- _REQUIRED TASK_
Can you continue the network bridging text below from its last sentence?

It forwards traffic between two networks only when its source and
destination are on different networks.</para>
<para>In many respects, a bridge is like an Ethernet switch with very
few ports.</para>
</sect2>
<sect2>
<title>Situations Where Bridging Is Appropriate</title>
<para>There are two common situations in which a bridge is used
today.</para>
<sect3>
<title>High Traffic on a Segment</title>
<para>Situation one is where your physical network segment is
overloaded with traffic, but you do not want for whatever reason to
subnet the network and interconnect the subnets with a
router.</para>
<para>Let us consider an example of a newspaper where the Editorial and
Production departments are on the same subnetwork. The Editorial
users all use server A for file service, and the Production users
are on server B. An Ethernet is used to connect all users together,
and high loads on the network are slowing things down.</para>
<para>If the Editorial users could be segregated on one network
segment and the Production users on another, the two network
segments could be connected with a bridge. Only the network traffic
destined for interfaces on the <quote>other</quote> side of the bridge would be
sent to the other network, reducing congestion on each network
segment.</para>
</sect3>
<sect3>
<title>Filtering/Traffic Shaping Firewall</title>
<indexterm><primary>firewall</primary></indexterm>
<indexterm><primary>IP Masquerading</primary></indexterm>
<para>The second common situation is where firewall functionality is
needed without IP Masquerading (NAT).</para>
<para>An example is a small company that is connected via DSL or ISDN
to their ISP. They have a 13 globally-accessible IP addresses
from their ISP and have 10 PCs on their network. In this situation, using a
router-based firewall is difficult because of subnetting
issues.</para>
<indexterm><primary>router</primary></indexterm>
<indexterm><primary>DSL</primary></indexterm>
<indexterm><primary>ISDN</primary></indexterm>
<para>A bridge-based firewall can be configured and dropped into the
path just downstream of their DSL/ISDN router without any IP
numbering issues.</para>
</sect3>
</sect2>
<sect2>
<title>Configuring a Bridge</title>
<sect3>
<title>Network Interface Card Selection</title>
<para>A bridge requires at least two network cards to function.

[Saved entries]
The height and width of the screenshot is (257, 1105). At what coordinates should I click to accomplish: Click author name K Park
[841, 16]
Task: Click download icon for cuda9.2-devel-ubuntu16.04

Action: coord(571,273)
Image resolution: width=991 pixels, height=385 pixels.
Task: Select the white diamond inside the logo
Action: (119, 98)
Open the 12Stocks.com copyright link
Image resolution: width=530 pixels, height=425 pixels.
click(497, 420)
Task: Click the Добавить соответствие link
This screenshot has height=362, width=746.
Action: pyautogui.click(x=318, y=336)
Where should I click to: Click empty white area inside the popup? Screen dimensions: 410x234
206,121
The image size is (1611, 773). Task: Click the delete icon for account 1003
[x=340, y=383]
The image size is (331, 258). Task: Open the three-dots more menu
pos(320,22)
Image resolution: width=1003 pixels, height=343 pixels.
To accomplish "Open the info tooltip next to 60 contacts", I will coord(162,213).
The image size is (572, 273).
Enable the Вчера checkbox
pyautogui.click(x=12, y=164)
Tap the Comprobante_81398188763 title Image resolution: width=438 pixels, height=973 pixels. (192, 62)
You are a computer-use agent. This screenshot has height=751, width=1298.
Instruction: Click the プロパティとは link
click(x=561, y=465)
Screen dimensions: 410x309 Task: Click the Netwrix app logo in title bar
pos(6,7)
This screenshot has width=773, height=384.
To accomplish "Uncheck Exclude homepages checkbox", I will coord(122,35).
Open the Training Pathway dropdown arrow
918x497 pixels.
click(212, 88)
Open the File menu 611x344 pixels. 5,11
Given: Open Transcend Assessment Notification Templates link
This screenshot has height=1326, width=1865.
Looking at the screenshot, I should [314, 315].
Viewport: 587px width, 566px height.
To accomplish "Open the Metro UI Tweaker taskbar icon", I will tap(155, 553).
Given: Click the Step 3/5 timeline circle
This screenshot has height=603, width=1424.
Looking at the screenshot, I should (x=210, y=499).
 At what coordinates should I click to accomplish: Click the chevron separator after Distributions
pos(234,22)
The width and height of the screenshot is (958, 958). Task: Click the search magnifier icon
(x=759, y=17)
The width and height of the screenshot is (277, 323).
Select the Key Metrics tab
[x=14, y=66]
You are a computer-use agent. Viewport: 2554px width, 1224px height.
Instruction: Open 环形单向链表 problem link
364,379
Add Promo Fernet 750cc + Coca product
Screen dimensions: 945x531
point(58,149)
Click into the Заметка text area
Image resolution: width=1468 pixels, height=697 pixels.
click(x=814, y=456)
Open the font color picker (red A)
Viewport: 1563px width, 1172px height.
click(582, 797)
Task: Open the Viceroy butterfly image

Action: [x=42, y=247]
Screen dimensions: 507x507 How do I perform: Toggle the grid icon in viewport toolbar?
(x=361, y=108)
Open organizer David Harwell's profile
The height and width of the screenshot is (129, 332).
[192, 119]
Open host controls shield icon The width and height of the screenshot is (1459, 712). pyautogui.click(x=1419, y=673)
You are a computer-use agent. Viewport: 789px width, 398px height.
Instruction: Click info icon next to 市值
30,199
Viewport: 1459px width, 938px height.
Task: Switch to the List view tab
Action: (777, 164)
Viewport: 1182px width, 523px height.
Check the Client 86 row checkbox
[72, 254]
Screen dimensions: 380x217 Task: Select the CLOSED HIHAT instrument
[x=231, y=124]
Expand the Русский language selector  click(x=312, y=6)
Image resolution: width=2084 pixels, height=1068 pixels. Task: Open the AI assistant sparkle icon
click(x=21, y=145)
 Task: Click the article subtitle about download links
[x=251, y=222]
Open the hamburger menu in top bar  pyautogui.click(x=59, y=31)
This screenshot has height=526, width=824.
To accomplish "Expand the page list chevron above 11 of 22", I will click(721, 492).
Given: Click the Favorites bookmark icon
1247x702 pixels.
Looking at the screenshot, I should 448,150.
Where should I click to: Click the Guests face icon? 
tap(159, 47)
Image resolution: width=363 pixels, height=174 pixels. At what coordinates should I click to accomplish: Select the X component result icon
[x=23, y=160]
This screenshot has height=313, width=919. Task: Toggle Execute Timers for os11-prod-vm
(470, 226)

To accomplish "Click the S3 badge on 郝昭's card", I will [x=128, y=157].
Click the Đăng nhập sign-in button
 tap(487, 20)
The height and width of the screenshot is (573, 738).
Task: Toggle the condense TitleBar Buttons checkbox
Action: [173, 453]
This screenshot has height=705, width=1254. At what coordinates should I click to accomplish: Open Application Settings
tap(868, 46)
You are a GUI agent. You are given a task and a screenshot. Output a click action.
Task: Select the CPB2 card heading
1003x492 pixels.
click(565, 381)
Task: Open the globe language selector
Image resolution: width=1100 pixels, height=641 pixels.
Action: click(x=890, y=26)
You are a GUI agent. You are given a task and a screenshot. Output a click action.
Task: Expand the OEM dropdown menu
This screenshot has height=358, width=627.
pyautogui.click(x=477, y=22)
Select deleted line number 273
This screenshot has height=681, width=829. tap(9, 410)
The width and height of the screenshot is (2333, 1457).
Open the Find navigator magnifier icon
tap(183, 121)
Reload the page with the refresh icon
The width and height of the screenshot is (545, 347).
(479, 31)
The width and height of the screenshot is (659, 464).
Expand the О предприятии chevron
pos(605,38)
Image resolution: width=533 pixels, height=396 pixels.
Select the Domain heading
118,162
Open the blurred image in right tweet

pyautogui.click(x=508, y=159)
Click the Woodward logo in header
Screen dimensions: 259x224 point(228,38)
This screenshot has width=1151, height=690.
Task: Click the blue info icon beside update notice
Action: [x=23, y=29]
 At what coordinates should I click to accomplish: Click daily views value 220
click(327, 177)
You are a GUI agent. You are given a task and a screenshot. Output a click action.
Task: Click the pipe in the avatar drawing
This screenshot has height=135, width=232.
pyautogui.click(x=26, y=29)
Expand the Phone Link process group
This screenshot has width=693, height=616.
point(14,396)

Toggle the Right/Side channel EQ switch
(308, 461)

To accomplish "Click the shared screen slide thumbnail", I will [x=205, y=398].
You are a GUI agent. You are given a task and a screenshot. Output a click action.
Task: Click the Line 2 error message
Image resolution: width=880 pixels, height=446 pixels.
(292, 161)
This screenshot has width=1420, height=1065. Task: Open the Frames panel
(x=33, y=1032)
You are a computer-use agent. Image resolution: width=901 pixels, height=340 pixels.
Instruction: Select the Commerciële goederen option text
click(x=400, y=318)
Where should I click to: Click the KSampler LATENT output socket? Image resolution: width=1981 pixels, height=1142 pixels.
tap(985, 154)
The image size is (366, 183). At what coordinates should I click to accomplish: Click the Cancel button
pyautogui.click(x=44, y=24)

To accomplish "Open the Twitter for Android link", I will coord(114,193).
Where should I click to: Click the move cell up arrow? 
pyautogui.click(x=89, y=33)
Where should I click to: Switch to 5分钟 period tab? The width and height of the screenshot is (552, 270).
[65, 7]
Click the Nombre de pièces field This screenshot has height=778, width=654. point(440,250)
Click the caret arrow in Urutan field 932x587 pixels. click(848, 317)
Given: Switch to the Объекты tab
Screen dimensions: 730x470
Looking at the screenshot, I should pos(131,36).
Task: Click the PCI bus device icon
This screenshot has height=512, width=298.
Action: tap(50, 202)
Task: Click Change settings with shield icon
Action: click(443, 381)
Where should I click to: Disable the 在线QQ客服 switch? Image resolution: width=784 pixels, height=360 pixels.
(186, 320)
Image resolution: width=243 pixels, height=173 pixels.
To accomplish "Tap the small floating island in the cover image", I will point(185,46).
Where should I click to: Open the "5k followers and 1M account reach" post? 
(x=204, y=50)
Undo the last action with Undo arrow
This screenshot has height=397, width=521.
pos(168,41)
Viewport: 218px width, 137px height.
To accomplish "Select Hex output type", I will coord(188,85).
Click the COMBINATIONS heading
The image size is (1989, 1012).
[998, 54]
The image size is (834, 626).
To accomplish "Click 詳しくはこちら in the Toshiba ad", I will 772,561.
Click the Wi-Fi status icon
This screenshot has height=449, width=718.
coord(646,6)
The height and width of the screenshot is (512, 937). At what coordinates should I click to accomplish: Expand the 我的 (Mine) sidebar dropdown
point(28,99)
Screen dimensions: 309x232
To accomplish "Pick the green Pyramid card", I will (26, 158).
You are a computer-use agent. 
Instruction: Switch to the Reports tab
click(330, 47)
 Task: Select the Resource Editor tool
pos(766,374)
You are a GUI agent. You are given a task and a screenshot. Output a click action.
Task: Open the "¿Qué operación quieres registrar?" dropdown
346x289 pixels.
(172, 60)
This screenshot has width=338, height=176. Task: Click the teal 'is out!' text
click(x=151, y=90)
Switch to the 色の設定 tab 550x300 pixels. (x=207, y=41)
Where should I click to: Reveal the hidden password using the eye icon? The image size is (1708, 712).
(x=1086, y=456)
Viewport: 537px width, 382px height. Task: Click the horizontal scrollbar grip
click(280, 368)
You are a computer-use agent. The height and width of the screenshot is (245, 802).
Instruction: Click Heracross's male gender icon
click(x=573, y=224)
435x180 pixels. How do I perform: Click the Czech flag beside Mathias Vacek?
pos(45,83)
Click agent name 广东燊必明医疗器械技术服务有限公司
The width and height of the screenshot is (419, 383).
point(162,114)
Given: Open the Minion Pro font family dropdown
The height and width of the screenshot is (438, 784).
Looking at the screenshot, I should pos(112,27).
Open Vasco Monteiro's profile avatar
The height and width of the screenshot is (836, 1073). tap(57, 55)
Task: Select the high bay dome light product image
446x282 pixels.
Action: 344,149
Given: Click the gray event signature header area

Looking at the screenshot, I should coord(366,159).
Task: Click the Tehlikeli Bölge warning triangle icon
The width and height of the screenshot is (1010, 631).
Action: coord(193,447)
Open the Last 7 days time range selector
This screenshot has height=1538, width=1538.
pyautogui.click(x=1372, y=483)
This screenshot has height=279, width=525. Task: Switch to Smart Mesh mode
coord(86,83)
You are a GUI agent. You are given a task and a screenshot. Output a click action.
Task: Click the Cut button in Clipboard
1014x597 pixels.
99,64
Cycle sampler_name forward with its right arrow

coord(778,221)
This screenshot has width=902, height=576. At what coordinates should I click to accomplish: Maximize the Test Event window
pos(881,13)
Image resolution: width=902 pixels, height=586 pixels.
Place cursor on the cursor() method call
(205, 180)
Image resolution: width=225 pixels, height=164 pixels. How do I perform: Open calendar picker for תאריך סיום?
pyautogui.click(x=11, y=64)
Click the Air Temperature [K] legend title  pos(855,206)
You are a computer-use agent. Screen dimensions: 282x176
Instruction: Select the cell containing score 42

- _ANSWER TO THE TASK_
Unfortunately, not all network interface cards as of FreeBSD&nbsp;4.0
support bridging. Read &man.bridge.4; for details on the cards that
are supported.</para>
<para>Install and test the two network cards before continuing.</para>
</sect3>
<sect3>
<title>Kernel Configuration Changes</title>
<indexterm><primary>kernel configuration</primary></indexterm>
<indexterm>
<primary>kernel configuration</primary>
<secondary>options BRIDGE</secondary>
</indexterm>
<para>To enable kernel support for bridging, add the:</para>
<programlisting>options BRIDGE</programlisting>
<para>statement to your kernel configuration file, and rebuild your
kernel.</para>
</sect3>
<sect3>
<title>Firewall Support</title>
<indexterm><primary>firewall</primary></indexterm>
<para>If you are planning to use the bridge as a firewall, you will
need to add the <varname>IPFIREWALL</varname> option as well. Read <xref
linkend="firewalls"> for general information on configuring the
bridge as a firewall.</para>
<para>If you need to allow non-IP packets (such as ARP) to flow
through the bridge, there is an undocumented firewall option that
must be set. This option is
<literal>IPFIREWALL_DEFAULT_TO_ACCEPT</literal>. Note that this
changes the default rule for the firewall to accept any packet.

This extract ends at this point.